先日とある東京都知事候補者が公約として掲げる「地方債を発行して給付に充てるのは、今の法律では無理だよね」という内容のブログを書きました。
本日東京都知事選挙が告示されやはりその公約を掲げたようですが、私の記事をご覧頂いた方から「彼は災害対策基本法第102条を使う考えのようですよ」と教えて頂きました。
それが本当かどうかは私にはわからない(少なくとも検索しただけでは出て来なかった)のですが、せっかくなので「災害対策基本法第102条」についてもブログを書いてみたいと思います。
(起債の特例)
第百二条 次の各号に掲げる場合においては、政令で定める地方公共団体は、政令で定める災害の発生した日の属する年度及びその翌年度以降の年度で政令で定める年度に限り、地方財政法(昭和二十三年法律第百九号)第五条の規定にかかわらず、地方債をもつてその財源とすることができる。
一 地方税、使用料、手数料その他の徴収金で総務省令で定めるものの当該災害のための減免で、その程度及び範囲が被害の状況に照らし相当と認められるものによつて生ずる財政収入の不足を補う場合
二 災害予防、災害応急対策又は災害復旧で総務省令で定めるものに通常要する費用で、当該地方公共団体の負担に属するものの財源とする場合
2 前項の地方債は、国が、その資金事情の許す限り、財政融資資金をもつて引き受けるものとする。
3 第一項の規定による地方債を財政融資資金で引き受けた場合における当該地方債の利息の定率、償還の方法その他地方債に関し必要な事項は、政令で定める。

早速前回のブログの根拠とした「地方財政法第5条」が出てきましたね。
詳しくは前回のブログ「ばらまくために借金はできるのか?」をご覧頂ければと思いますが、もの凄くざっくり言うと第5条には「基本的に歳入で賄わなければならないのだけれども、例外があるよ」という事が書いてあり、その例外とは道路や学校などのようなハードの整備だよという事が書いてあります。
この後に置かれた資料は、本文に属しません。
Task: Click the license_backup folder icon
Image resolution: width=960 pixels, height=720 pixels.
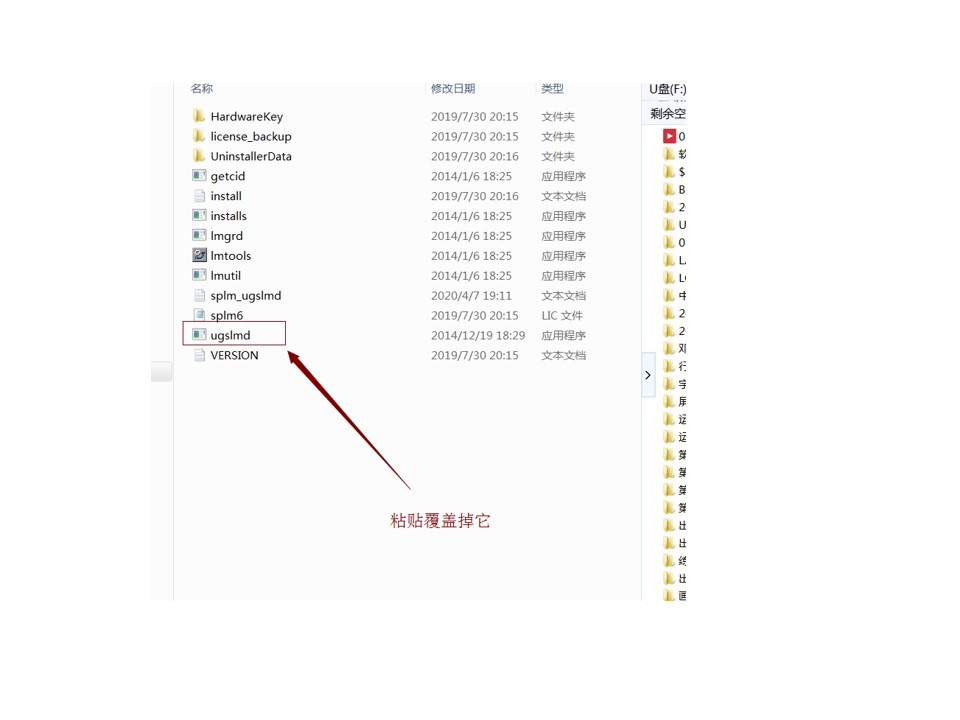Action: click(198, 135)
そしてこの「災害対策基本法第102条」は、その第5条で例外としたもの以外にも使えるようにする、特例中の特例、のようですね。
ただ中身を見るとだいぶハードルが高い。
「総務省令で定めるものの当該災害のための減免で、その程度及び範囲が被害の状況に照らし相当と認められるもの」
「災害予防、災害応急対策又は災害復旧で総務省令で定めるものに通常要する費用」
そして極めつけは
「前項の地方債は、国が、その資金事情の許す限り、財政融資資金をもつて引き受けるものとする」。
これを適用するにはだいぶ無理筋な解釈と手続きが必要で、しかも最終的には「国にケツ持ちしてくれ」という内容。

前回のブログと同じ結果を書きますが、この内容ではやはり無理だと思いますし、しかも自分の公約の責任はとらないという考えはないと思いますね。